L’approdo al Comune di Verona è quindi un risultato importante: primo sportello in Italia dedicato all’ascolto dei familiari che hanno perso un proprio caro sulla strada, o come vittima di malasanità e per incidente sul lavoro, sarà l’occasione per Patrizia Pisi di costruire una rete anche con le altre città.

«Questo progetto nasce in modo autonomo rispetto all’Avisl, un’associazione che ha lottato tanto per ottenere il riconoscimento del reato di omicidio stradale e con cui mi spendo come referente per Verona, affinché le vittime della strada non siano banali numeri da leggere sul giornale – specifica Patrizia Pisi -. Dietro quelle notizie c’è una tragedia enorme, che continua nel tempo e può diventare causa anche di suicidi, di morti dal dolore. Saremo familiari di vittime per tutta la vita, una realtà da cui non si guarisce. I lutti stradali sono violenti, improvvisi, a elevato impatto traumatico. È uno tsunami che ti getta dentro a un tunnel e devi solo pregare per riuscire a venirne fuori. Per questo credo che l’ascolto sia indispensabile e mi impegnerò perché l’esempio di Verona si diffonda in altre città».
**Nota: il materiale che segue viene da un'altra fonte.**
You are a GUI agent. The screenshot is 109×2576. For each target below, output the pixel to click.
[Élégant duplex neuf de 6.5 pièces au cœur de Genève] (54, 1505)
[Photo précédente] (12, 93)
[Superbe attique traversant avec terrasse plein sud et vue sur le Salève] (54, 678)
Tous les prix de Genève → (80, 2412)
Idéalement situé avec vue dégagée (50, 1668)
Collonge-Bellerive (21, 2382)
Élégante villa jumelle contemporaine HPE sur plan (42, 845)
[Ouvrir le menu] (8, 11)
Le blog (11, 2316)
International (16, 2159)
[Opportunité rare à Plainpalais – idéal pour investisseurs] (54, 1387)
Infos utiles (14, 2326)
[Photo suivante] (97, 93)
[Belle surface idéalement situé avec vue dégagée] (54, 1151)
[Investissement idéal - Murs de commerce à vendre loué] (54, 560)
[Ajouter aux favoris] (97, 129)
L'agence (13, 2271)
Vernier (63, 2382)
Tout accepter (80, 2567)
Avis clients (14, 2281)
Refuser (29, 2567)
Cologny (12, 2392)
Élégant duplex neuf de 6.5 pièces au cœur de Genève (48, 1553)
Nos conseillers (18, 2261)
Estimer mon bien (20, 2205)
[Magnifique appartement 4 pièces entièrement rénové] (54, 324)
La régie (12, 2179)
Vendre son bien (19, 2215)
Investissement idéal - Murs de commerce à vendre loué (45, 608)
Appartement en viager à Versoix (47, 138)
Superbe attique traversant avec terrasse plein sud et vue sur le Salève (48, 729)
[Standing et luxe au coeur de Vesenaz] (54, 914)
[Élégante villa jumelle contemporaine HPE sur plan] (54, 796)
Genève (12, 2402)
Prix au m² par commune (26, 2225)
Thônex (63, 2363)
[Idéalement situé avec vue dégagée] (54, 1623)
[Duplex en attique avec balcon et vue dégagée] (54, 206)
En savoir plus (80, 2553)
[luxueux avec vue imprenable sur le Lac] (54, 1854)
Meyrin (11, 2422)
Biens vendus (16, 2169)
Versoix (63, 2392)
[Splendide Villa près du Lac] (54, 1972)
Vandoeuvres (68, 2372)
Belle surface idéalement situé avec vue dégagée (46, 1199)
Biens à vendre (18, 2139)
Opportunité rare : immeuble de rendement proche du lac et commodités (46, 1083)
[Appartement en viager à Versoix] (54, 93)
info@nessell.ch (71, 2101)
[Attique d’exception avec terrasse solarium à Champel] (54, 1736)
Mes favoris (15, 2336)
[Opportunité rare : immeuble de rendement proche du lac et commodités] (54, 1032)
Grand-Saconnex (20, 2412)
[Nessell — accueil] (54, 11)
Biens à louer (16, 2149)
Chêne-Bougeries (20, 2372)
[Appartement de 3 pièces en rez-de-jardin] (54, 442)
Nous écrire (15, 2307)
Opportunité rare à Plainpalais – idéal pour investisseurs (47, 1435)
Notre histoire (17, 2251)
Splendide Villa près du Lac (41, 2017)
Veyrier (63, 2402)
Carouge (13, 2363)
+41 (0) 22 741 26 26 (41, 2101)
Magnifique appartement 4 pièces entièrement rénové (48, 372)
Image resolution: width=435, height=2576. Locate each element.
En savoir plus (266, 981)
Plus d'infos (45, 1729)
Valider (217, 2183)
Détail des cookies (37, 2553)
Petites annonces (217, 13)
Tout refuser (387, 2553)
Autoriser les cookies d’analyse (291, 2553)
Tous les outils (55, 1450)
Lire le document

Dal silenzio in cui si cerca di nascondere il dolore, lentamente si sono alzate anche le voci dei padri, dei mariti. «Inizialmente la complicità con le altre donne ha favorito il dialogo, comunque difficile, però queste mamme, queste mogli erano da sole – continua Patrizia -. Un giorno chiesi a mio marito Stefano di venire con me, perché sarei tornata tardi da un incontro e non mi andava di essere da sola. Da quel momento iniziarono ad arrivare anche gli uomini, che oggi trovano in lui una persona che li può capire e ascoltare.
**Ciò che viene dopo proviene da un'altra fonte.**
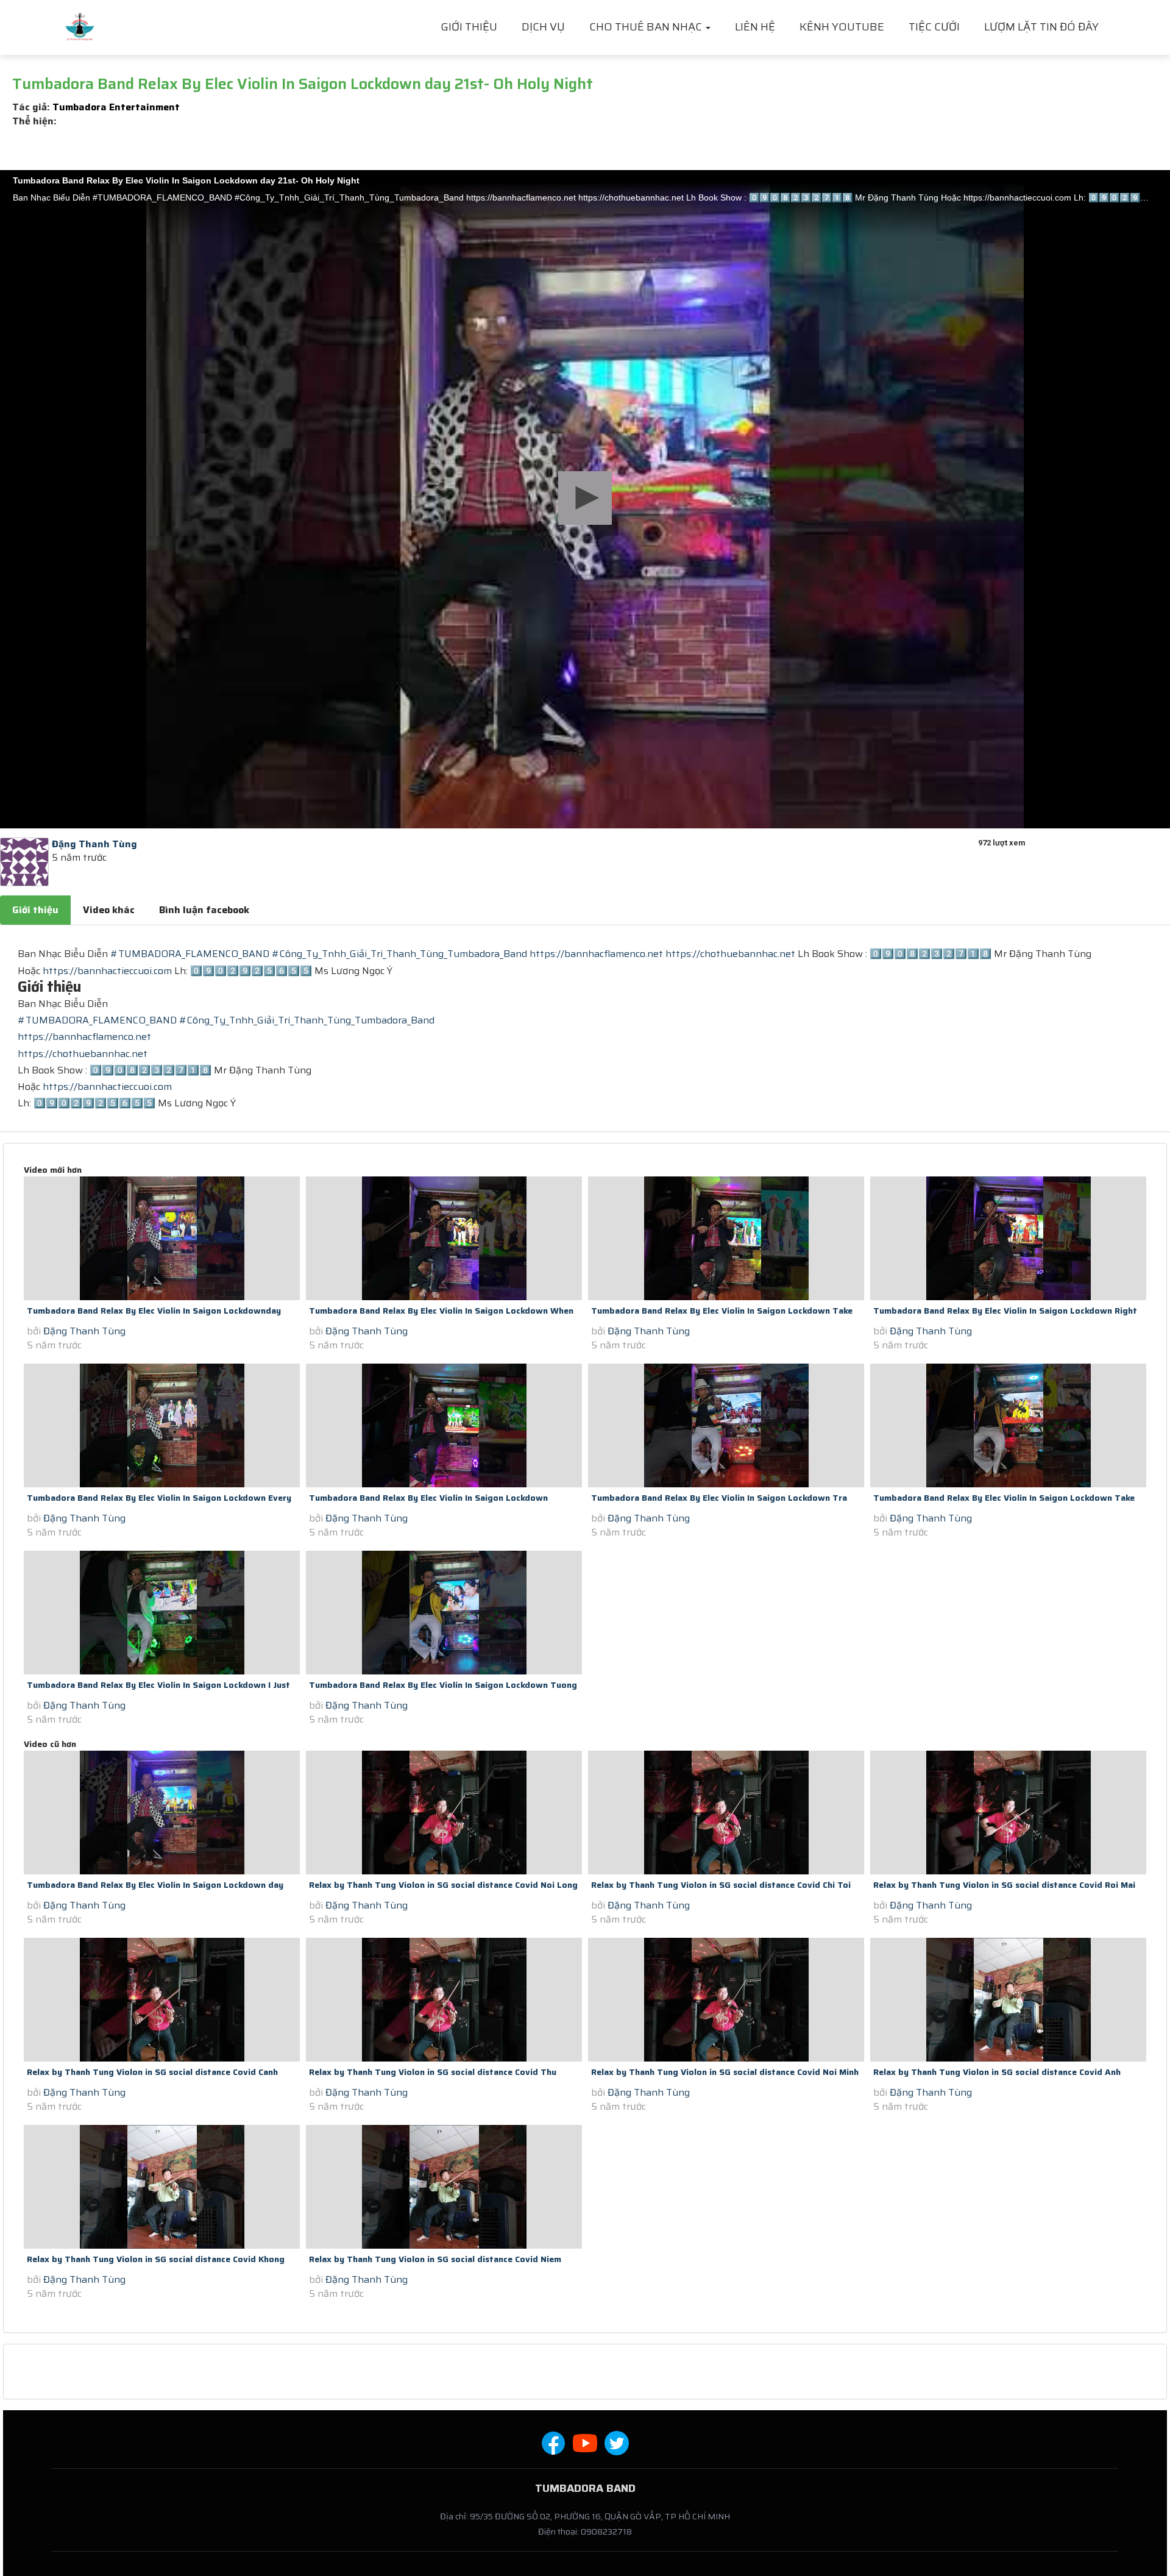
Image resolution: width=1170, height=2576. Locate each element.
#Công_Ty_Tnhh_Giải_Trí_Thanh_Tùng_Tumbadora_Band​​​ (399, 953)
I padri spesso non parlano, altri soffocano il dolore e non accettano che la propria compagna lo esprima. Purtroppo molti credono che fingere di non soffrire sia una soluzione per non andare fuori di testa.»
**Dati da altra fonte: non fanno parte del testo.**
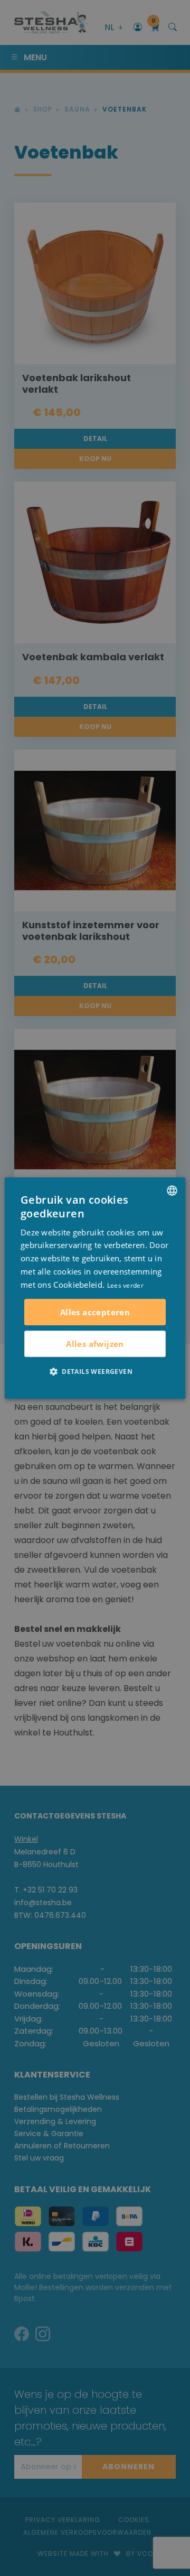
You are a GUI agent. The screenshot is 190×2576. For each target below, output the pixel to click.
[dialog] (95, 1288)
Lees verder (125, 1285)
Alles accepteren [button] (95, 1312)
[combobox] (172, 1190)
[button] (95, 1371)
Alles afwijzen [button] (95, 1343)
Tanto attivismo ha portato Patrizia – che tiene sempre il telefono acceso per le sue «sorelle nel dolore», come le definisce – a ottenere, insieme all’Avisl, l’intitolazione della prima piazza in Italia per le vittime della strada nel 2017 e, nel marzo 2019, della sala polifunzionale di via Mincio, nella quarta circoscrizione, a suo figlio Alberto Benato. Iniziative che hanno lo scopo di rompere il silenzio civico intorno a queste vittime e a ricordare l’importanza della guida responsabile.

«Mi stupisco ancora se ripenso a quel giorno in cui arrivarono genitori e famigliari anche da altre città per esserci vicini e salutare mio figlio – ricorda Patrizia -. C’era preoccupazione perché poteva essere pericoloso gestire tante persone, forse ottocento, che volevano recarsi sul punto in cui Alberto è stato investito. Invece andò tutto al meglio, nonostante fosse in piena curva su una strada di passaggio. Ecco, è in questi casi che mi sento guidata e che capisco di dover andare avanti aiutando gli altri.»